• TASK DETAILS: Rewrite the rows starting at the line that has "Screen dimensions: 1280x800" and running through the end of the rows, replacing "tab" with "pane" and keeping everything else unchanged. Leave the pictures out of your answer.

Part of a data file:
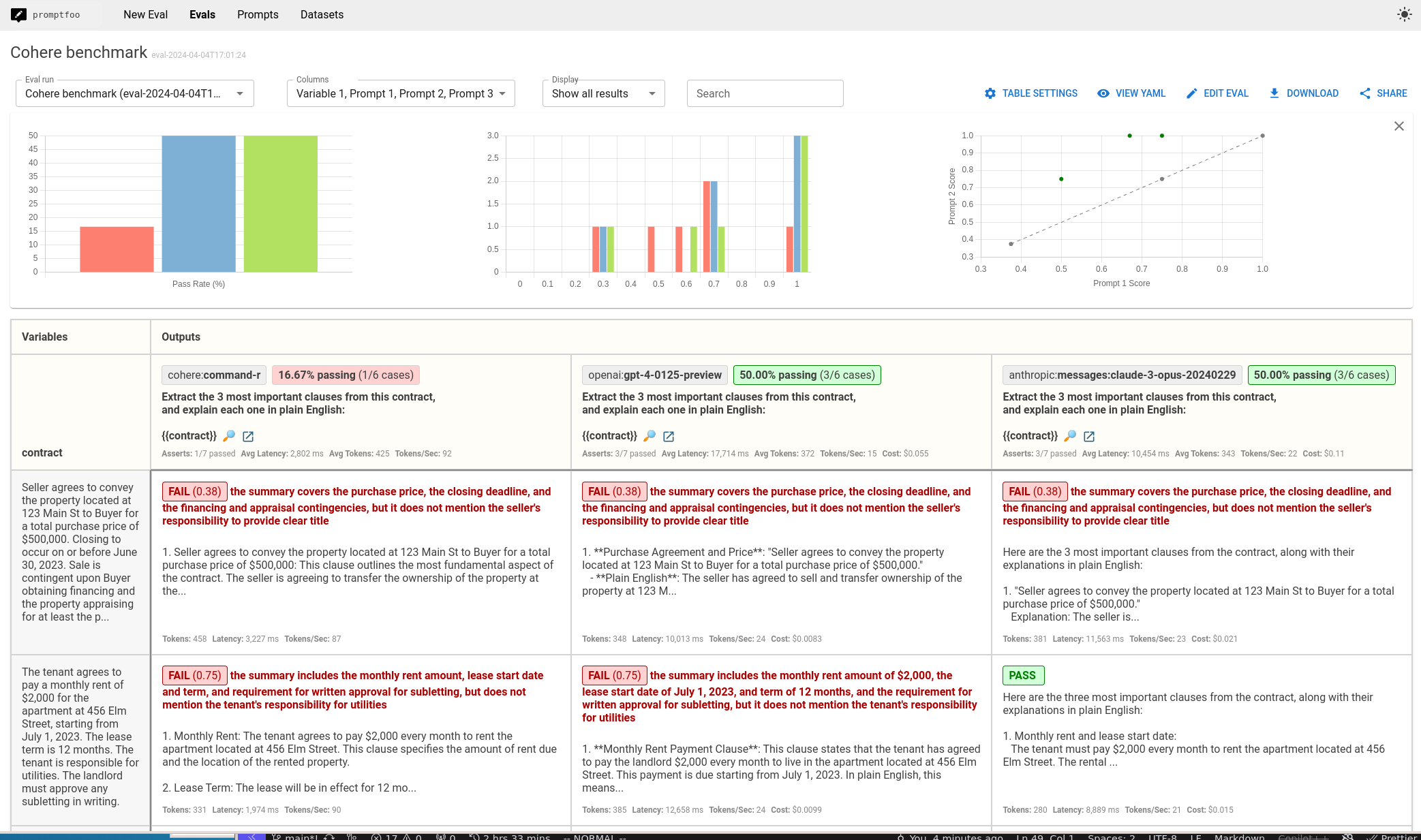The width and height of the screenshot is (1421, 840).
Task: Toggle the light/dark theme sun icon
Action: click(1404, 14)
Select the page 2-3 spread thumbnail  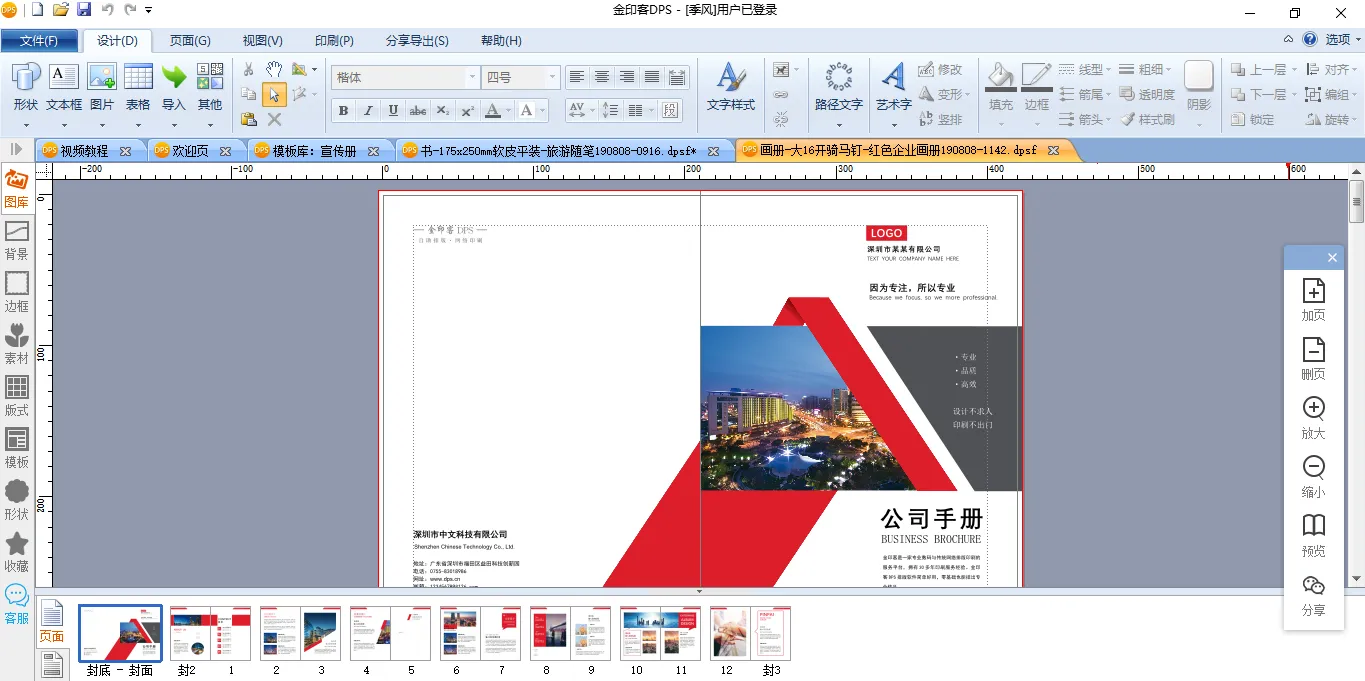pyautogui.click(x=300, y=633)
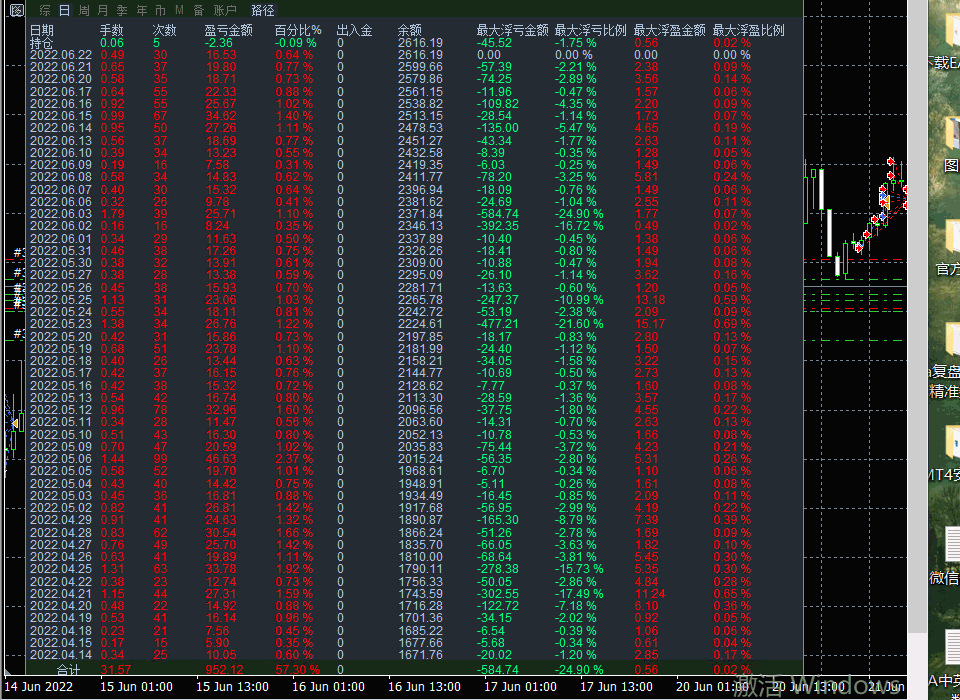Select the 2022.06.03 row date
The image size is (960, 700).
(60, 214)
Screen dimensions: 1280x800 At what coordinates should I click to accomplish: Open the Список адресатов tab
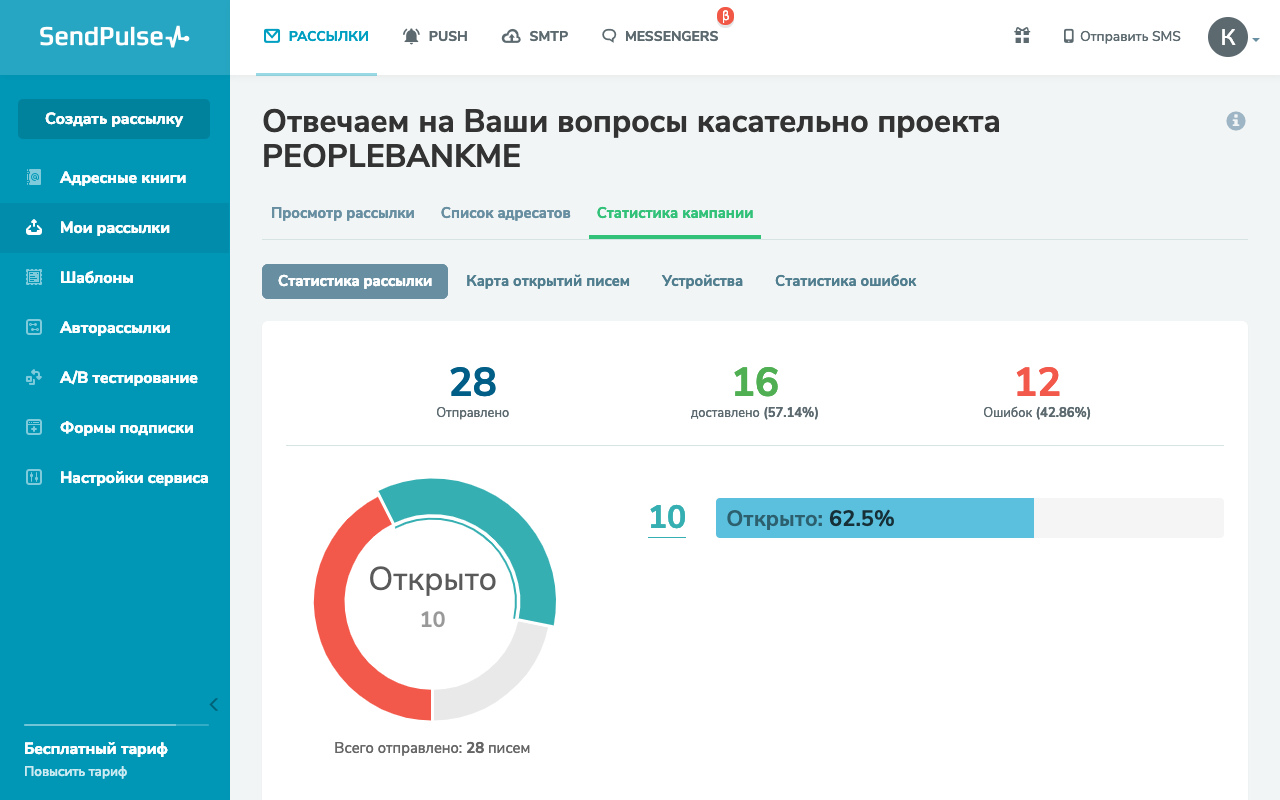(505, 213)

• SOLUTION TO THIS TASK:
Screen dimensions: 1280x800 At what coordinates should I click to accomplish: Open the Список адресатов pane
(505, 213)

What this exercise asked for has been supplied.